The Courage to Look

Courtesy National Gallery of Art, Washington


In 1970’s Mississippi, when the average home had no more than one television and none of us had ever seen a TV show in color, there was only one channel—two on a cloudy day, but only if you were lucky enough to have a rooftop antenna and committed enough to keep fiddling with the control knob ‘til you managed to set the angle just right.

TV viewing was very much a one-dimensional activity in those days. We didn’t have cable or satellite service or even a remote control, so we’d just walk up to the big cabinet with a screen and a few knobs on it in the living room, press the power button and then sit on the floor to wait for it to warm up. Slowly the scenes playing on that one channel came to life, and it didn’t occur to us to question what would be on. We were delighted to watch, whatever it was.

Often that was a John Wayne movie, a frontier story, some classic American tale of westward expansion. John Wayne’s territorial lifestyle was such a prominent thread in the fabric of my childhood that, as kids, we regularly played Cowboys and Indians. We shot toy pistols and rode broomstick horses around outside while we whooped and hollered and mimicked the battle cries we’d heard on those old westerns.

We wore cowboy hats and boots, bands of feathers, plastic gunslinger belts and red handkerchiefs, plastic bows with rubber arrows, and I don't remember having any kind of preference at all for Cowboy or Indian, but I do remember that none of us ever played Settler or Wagon Train.

We never re-enacted anything like the scenes from our favorite shoot-em up westerns when, out of nowhere, deer-skinned warriors on horseback were all at once bearing down on a vulnerable group of wagons. Armed warriors with tomahawks and spears wailing battle cries from every direction, charging forward in a thunder of hooves, pounding the ground around helpless settlers. Those scenes both terrified and mesmerized me.

The obvious peril, the panicked looks of the men, the cries of the women and children—I’m not sure if it was good acting on their part or just good old fashioned common sense on mine, but they didn’t appear to me to have a shred of hope for survival. And how could they?

People traveling in wagon trains weren’t trained soldiers, warriors outfitted for battle. They didn’t take up some formation of armed combat when they were under siege or defend their positions from inside a fortified stronghold.

They were just regular folks who struck out together, farmers and merchants and men with families who’d packed up their lives and headed for unknown territories, hoping to make new lives and find their fortunes.
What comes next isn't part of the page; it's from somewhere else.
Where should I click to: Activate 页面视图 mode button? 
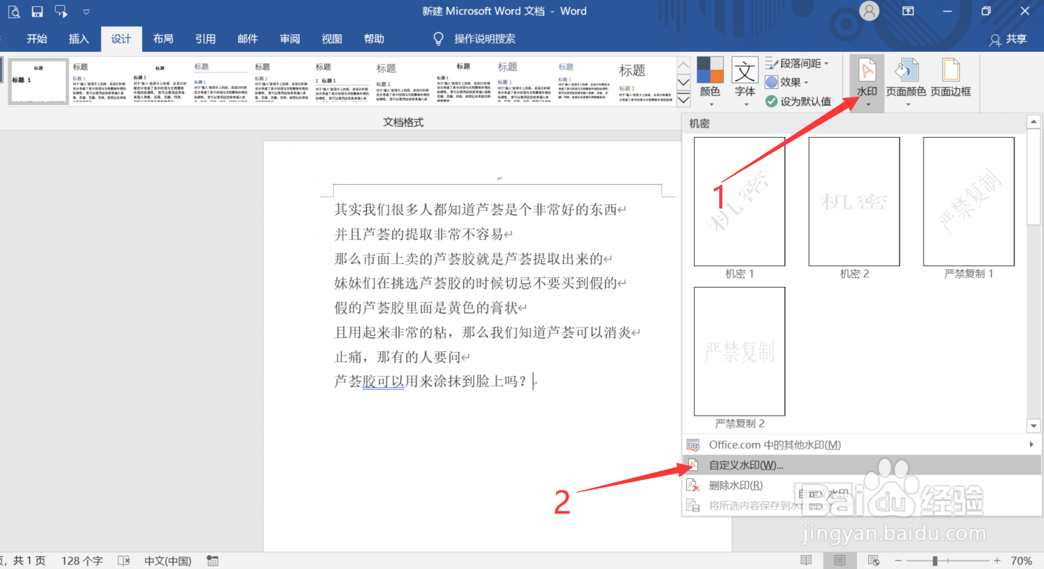840,560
Ordinary folks who found themselves in extraordinary circumstances, caught totally unawares, exposed and trapped out in the open when the gates of hell were suddenly bursting open all around them.

I don’t know enough about history to know if circles of wagons were actually enough to save anyone on the frontier, but in those old westerns, and on our living room floor in front of a black and white TV when I was a girl, settlers inside circles of wagons were still upright when the dust settled. Safely inside a circle of protective barriers when facing the enemy, they survived.
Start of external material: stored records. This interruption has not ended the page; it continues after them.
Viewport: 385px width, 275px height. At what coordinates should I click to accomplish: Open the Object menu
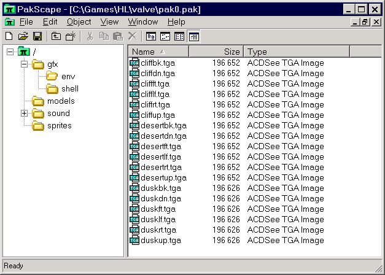(79, 21)
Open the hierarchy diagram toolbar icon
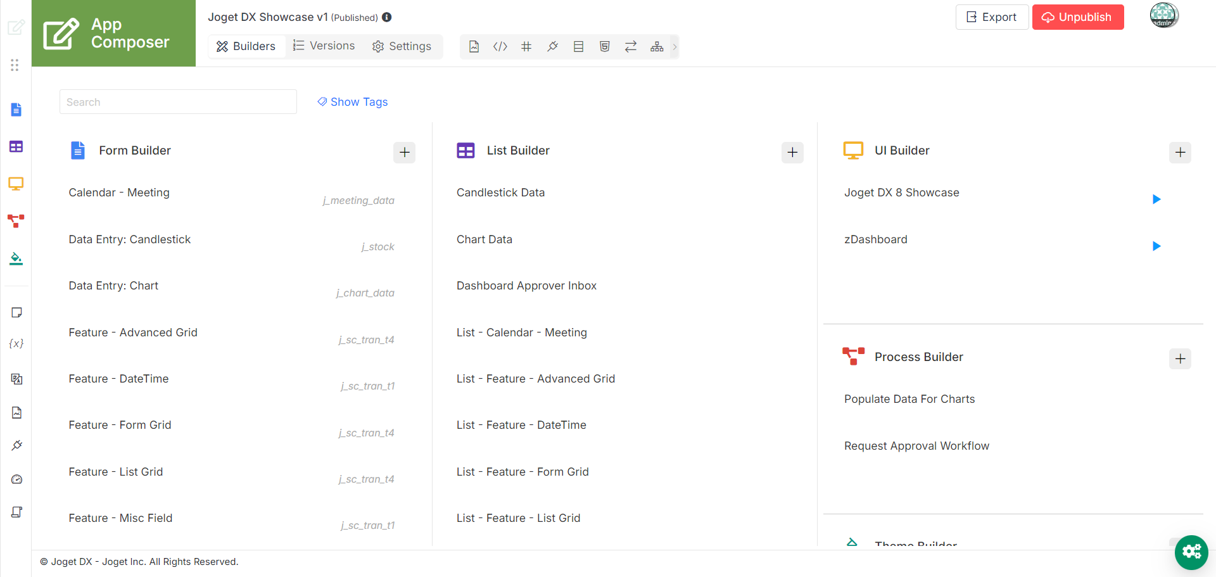The image size is (1216, 577). click(657, 46)
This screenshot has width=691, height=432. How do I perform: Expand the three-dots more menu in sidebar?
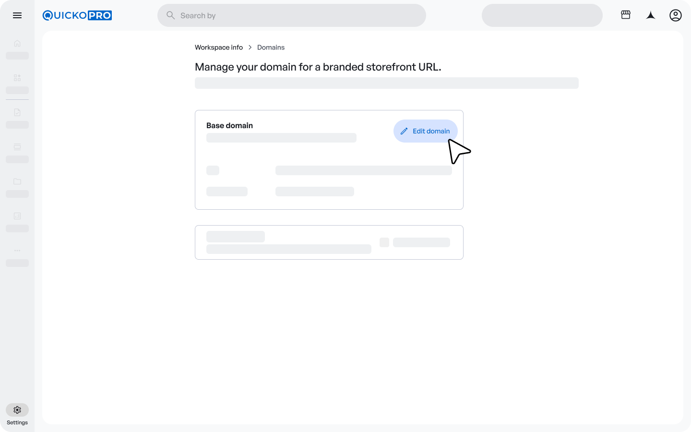click(17, 251)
I’d guess some of those settlers didn’t know if they’d survive or not, at least not until it turned out they did. And I didn’t immediately know I was even in a wagon when hell rained down all around me on the last day of July in 2011.
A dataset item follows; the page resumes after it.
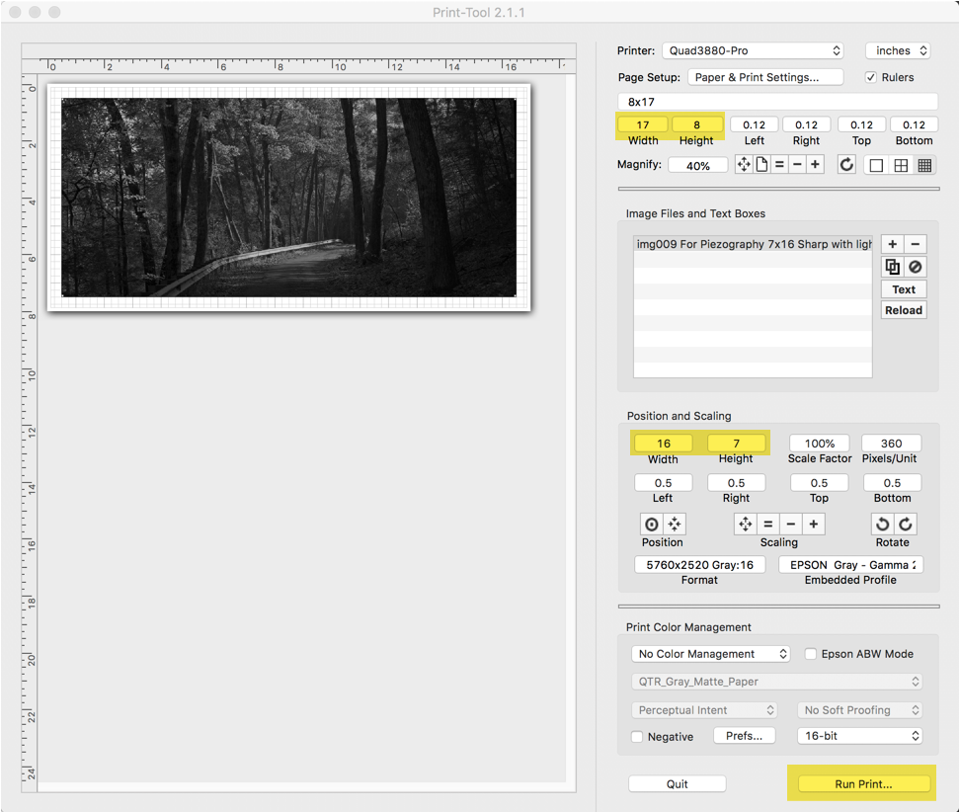The image size is (960, 812).
Task: Click the Run Print... button
Action: pyautogui.click(x=863, y=784)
A full-throttle siege took hold of everything I knew, shook the foundations under the Me I thought I was.

An unknown enemy crashed into my reality without warning, muscled in on me from every direction, made a swift attack against the only safe place I ever really had that I didn’t mostly created for myself. Fiery arrows rained down all around on the inside of me until finally, on a Sunday evening in September, the active siege subsided.

Emotionally I was in shambles. I was a woefully unprepared settler in a landscape I didn’t recognize, held down under fire with a wagon train, somehow still upright when the attack subsided, and brave enough to look up and watch the enemy ride off from the scene of the fight when it was ending.

In the first long silence after it was over, I was stunned as much by the fact that I was still conscious as I was by what I’d seen, by what had happened around me and inside me.

And in the days and weeks that followed, as the dust began to settle in the life I had left, somehow I had the good sense to take some time off from all of my professional obligations (and more than a few of my personal ones).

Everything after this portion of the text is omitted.